# Ready Fire Aim



## Lanason (Sep 1, 2009)

It seems a bit simplistic but if you are posting on a forum remember the following ideas

Ready Aim Fire - not Ready Fire Aim 
or even
Engage Brain before typing on keyboard 
or
have your second thoughts first 

then you won't need to back track faster than an Italian Tank

:boxing:


----------



## hurghadapat (Mar 26, 2010)

Lanason said:


> It seems a bit simplistic but if you are posting on a forum remember the following ideas
> 
> Ready Aim Fire - not Ready Fire Aim
> or even
> ...


You the new mod.....while Maiden taking a sabbatical...due to no leccy.


----------



## Lanason (Sep 1, 2009)

Someone in Egypt needs to be as we understand the culture !!!!
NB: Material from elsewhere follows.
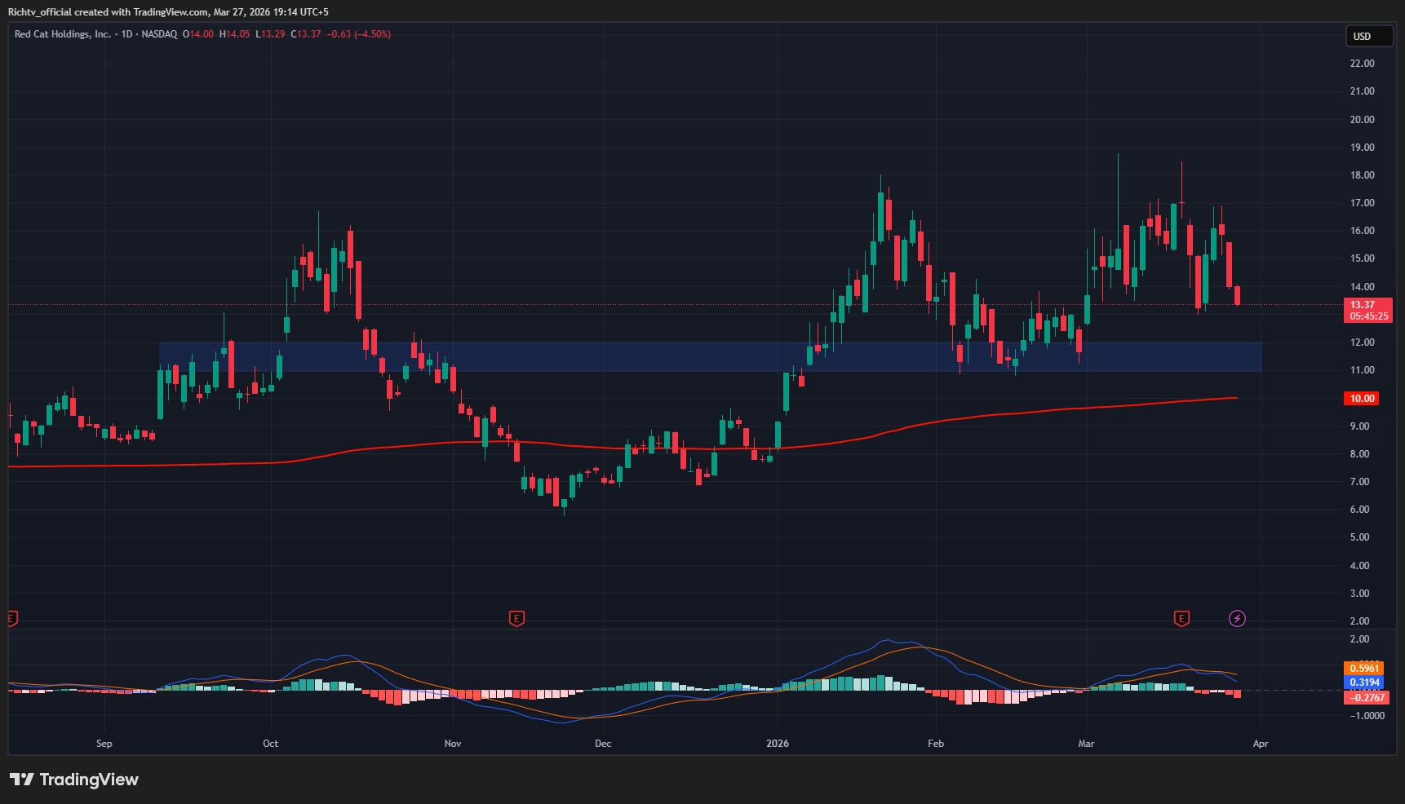
Task: Click the earnings E marker near November
Action: [516, 619]
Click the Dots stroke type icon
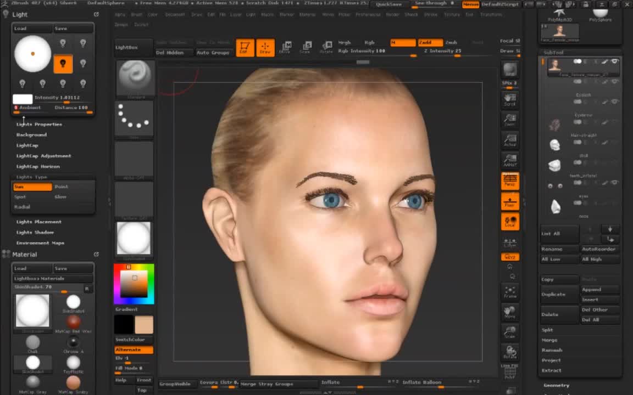Image resolution: width=633 pixels, height=395 pixels. point(135,117)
No offence IZZYWIZZYDIZZY :behindsofa:

OMG - I'm turning into a real rebel - :bolt:

Let start a "BRING BACK MAIDEN" campaign:cheer2::cheer2::cheer2::cheer2:


----------



## MaidenScotland (Jun 6, 2009)

I am at work so I have electric lol


----------



## Sonrisa (Sep 2, 2010)

Lanason said:


> Someone in Egypt needs to be as we understand the culture !!!!
> 
> No offence IZZYWIZZYDIZZY :behindsofa:
> 
> ...


Uh? I know nothing 

I must have missed somthing 

what is this about?:confused2:


----------



## Lanason (Sep 1, 2009)

Sonrisa said:


> Uh? I know nothing
> 
> I must have missed somthing
> 
> what is this about?:confused2:


well 

err cant say but the original poster decided they didn't want it and asked for it to be deleted.
MMID


----------



## saafend (Dec 21, 2010)

Lanason said:


> It seems a bit simplistic but if you are posting on a forum remember the following ideas
> 
> Ready Aim Fire - not Ready Fire Aim
> or even
> ...


Tell me about it, the amount of people that type before they think on this forum is unreal. Honestly, i wonder if half of them have ever even visited.

Saaf


----------



## Lanason (Sep 1, 2009)

Dear Southend 

Most people do think, a few don't. I think you fall into the latter category

Sent from my iPhone using ExpatForum


----------



## saafend (Dec 21, 2010)

Lanason said:


> Dear Southend
> 
> Most people do think, a few don't. I think you fall into the latter category
> 
> Sent from my iPhone using ExpatForum


Dear Surrey

I do think though. I think you watch to much Eastenders and their rudeness is rubbing off.

Saaf


----------